After excluding participants with breakfast skipping, the above associations with the risk of prevalent hypercholesterolaemia were consistent with those from the primary analyses of complete participants (online Supplementary Tables 35; online Supplementary Fig. 1). Similar associations were also observed between percentage energy from macronutrients and hypercholesterolaemia, as well as subcategories of macronutrients were measured in energy-adjusted form (online Supplementary Tables 67). The associations remained robust among participants who provided LDL-cholesterol and HDL-cholesterol levels further adjustment with non-HDL-cholesterol, in which hypercholesterolaemia was defined as total cholesterol ≥240 mg/dl or current self-reported hypercholesterolaemia or LDL-cholesterol > 160 mg/dl (online Supplementary Table 8). The associations were consistent with the primary outcomes when further adjusted with fasting time (online Supplementary Tables 911, online Supplementary Fig. 2).

Discussion

In this nationally representative sample of US adults, this study demonstrated that excessive energy consumption at dinner than breakfast throughout the day was associated with an increased risk of prevalent hypercholesterolaemia mainly due to low-quality carbohydrates and plant protein. Overconsumption of added sugars and nuts at dinner than breakfast was associated with hypercholesterolaemia. Furthermore, replacing added sugar, nuts and processed meat at dinner with breakfast could reduce the prevalent hypercholesterolaemia risk. This study emphasised the importance of meal timing in the prevention of hypercholesterolaemia.
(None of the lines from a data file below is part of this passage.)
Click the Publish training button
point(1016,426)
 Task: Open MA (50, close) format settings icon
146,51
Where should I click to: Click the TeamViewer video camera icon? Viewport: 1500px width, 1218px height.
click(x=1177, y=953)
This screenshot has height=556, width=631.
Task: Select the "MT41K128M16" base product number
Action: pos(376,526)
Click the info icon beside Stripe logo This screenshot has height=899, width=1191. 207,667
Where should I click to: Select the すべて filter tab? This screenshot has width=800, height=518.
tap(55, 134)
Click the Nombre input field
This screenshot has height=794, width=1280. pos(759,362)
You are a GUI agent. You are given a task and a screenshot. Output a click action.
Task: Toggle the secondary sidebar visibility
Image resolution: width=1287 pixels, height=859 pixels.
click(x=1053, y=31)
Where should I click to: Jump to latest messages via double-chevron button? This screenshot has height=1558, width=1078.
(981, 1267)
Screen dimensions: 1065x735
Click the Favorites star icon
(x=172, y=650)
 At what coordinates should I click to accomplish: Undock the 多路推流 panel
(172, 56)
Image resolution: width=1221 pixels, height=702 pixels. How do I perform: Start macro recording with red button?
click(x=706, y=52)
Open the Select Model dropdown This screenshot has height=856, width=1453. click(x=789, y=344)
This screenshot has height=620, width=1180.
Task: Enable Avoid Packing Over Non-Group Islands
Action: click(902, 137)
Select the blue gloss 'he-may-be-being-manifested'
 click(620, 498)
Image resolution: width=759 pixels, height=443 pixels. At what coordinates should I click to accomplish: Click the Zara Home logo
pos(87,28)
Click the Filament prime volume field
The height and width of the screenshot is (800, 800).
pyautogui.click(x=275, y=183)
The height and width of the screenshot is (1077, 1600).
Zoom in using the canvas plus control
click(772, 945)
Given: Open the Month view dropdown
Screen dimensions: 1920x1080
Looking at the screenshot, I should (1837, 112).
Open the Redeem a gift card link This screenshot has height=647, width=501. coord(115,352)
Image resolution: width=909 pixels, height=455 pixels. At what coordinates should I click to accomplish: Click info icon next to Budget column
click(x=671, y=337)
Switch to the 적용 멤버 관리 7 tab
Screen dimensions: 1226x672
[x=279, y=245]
To the best of our knowledge, this was the first study that examined the association of energy, macronutrients and food sources with the risk of prevalent hypercholesterolaemia by considering the quality and meal timing simultaneously based on national-scale representative data. We observed that excess energy consumption at dinner was significantly associated with an increased risk of prevalent hypercholesterolaemia, mainly due to overconsumption of low-quality carbohydrates and plant protein at dinner. In several cross-sectional studies, late-night eating has been associated with a higher risk of poor cardiometabolic health(Reference St-Onge, Ard and Baskin23). Late-night eating was associated with an OR for obesity (OR 1·62; 95 % CI (1·10, 2·39)) compared with no late-night eating among Swedish men and women(Reference Berg, Lappas and Wolk24). Additionally, participants who ate at night and skipped breakfast had an OR for the metabolic syndrome (OR 1·17; 95 % CI (1·08, 1·28)) among the Japanese population(Reference Kutsuma, Nakajima and Suwa25). Moreover, animal studies have observed that higher energy consumption at breakfast related to the circadian phasing of peripheral clocks in the liver with improved blood lipids(Reference Ruddick-Collins, Johnston and Morgan26,Reference Kuroda, Tahara and Saito27) , while higher energy consumption at dinner was associated with lipid metabolism and adipose tissue accumulation(Reference Wu, Sun and ZhuGe28,Reference Wang, Xue and Yang29) . Also, increasing energy proportion at breakfast and reducing them at dinner could restore clock gene expression, leading to decreased blood lipids and body weight(Reference Wu, Sun and ZhuGe28,Reference Fuse, Hirao and Kuroda30,Reference Sherman, Genzer and Cohen31) . All in all, accumulated evidence has suggested the benefits of bigger energy consumption at breakfast.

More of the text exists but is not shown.